On 12 November, the Cuban jazz scene suffered a heavy loss: the death of Carlos Emilio Morales who could be called the father of Cuban jazz guitar playing. As the son of a dentist, Carlos Emilio Morales attended the medical school of Havana’s university and worked as a salesman for medical products. But since he was twelve, he had also played the guitar and received formal training. As his influences he cited Django Reinhardt, Barney Kessel, Charlie Byrd, Tal Farlow and Wes Montgomery. At the age of 20, he started his professional career in the orchestra of the Teatro Musical de La Habana. Eight years later, Carlos Emilio Morales was a founding member of the Orquesta Cubana de Música Moderna where he met people like pianist Chucho Valdés, trumpeter Arturo Sandoval and saxophonist Paquito D’Rivera. In 1973 they started what was to become the greatest jazz group in Cuban music history: Irakere.
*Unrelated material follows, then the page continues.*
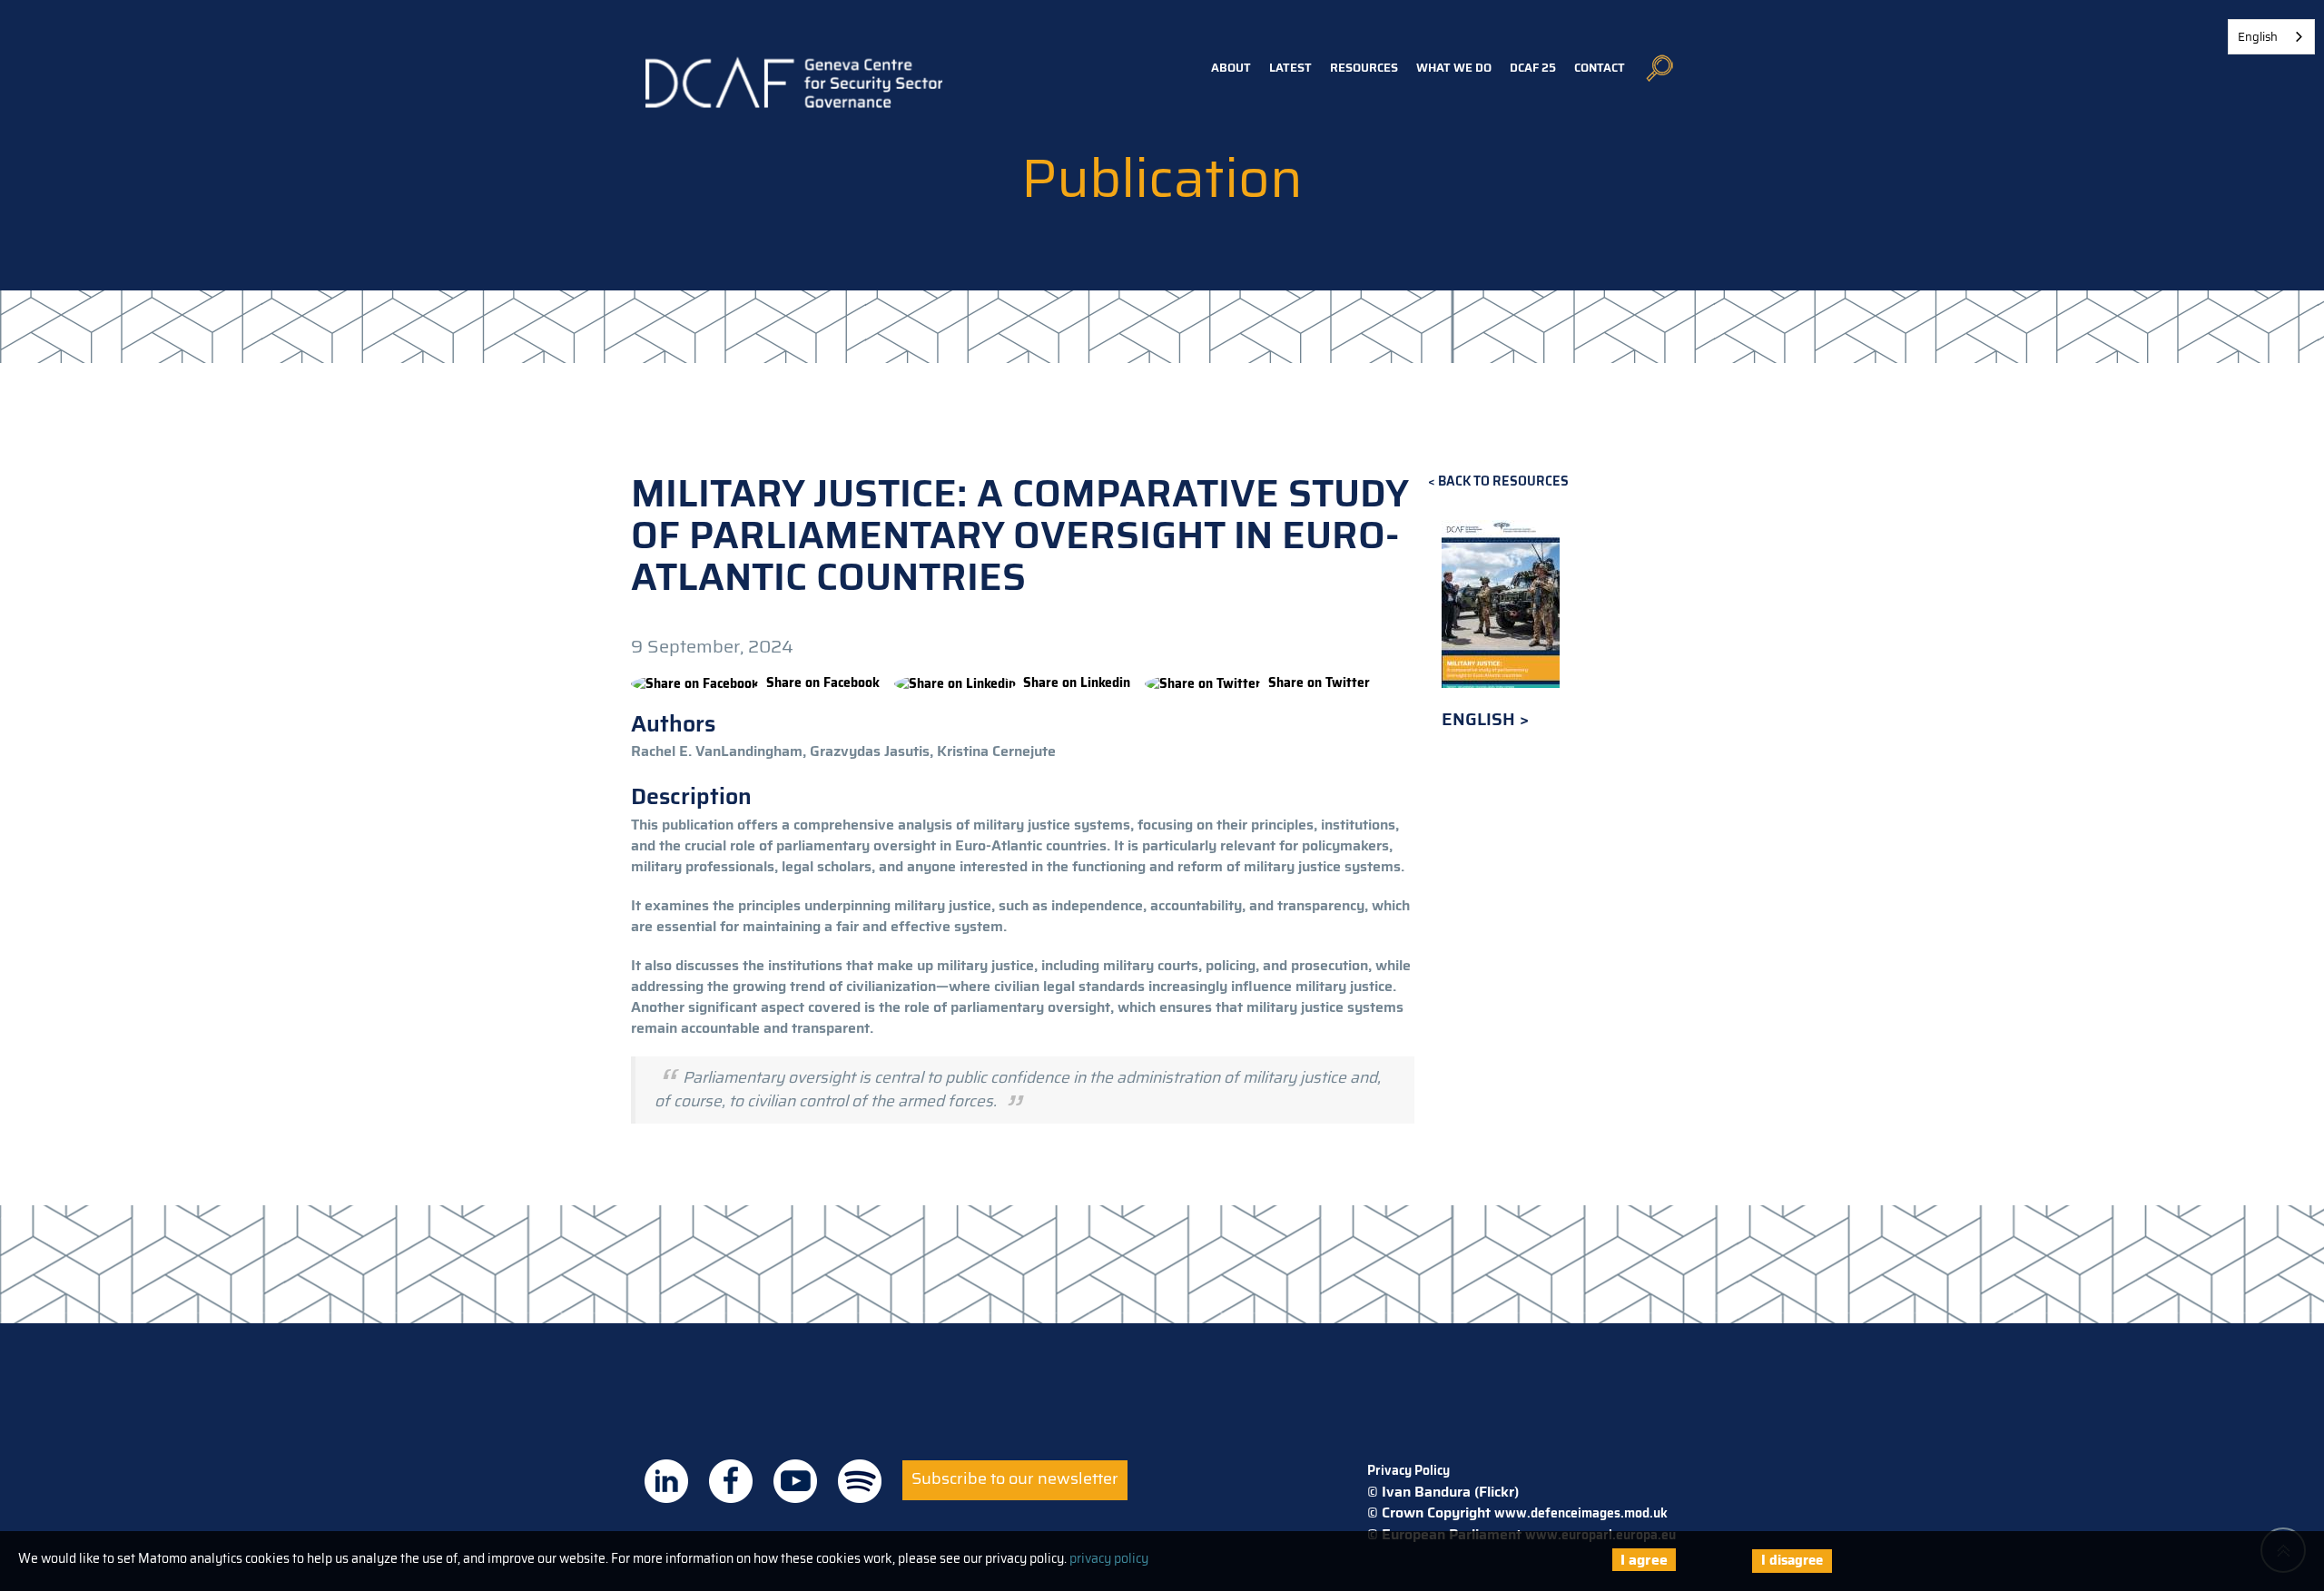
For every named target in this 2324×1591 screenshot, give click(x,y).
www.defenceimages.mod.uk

In a certain way, Carlos Emilio Morales was Cuba’s equivalent to Freddie Green, the legendary Count Basie guitarist. Morales never recorded an album under his own name and he almost never played a solo, but he was highly valued among musicians for his supporting skills and by music students as a brilliant guitar teacher. Apart from his work with Irakere, he performed with international greats like Dizzy Gillespie, Michel Legrand, Chick Corea, Ronnie Scott and Josephine Baker.
Carlos Emilio Morales died at the age of 75 and was buried on the biggest cemetary of the Americas, the Cementerio Cristóbal Colón (Christopher Columbus Cemetary) in Havana.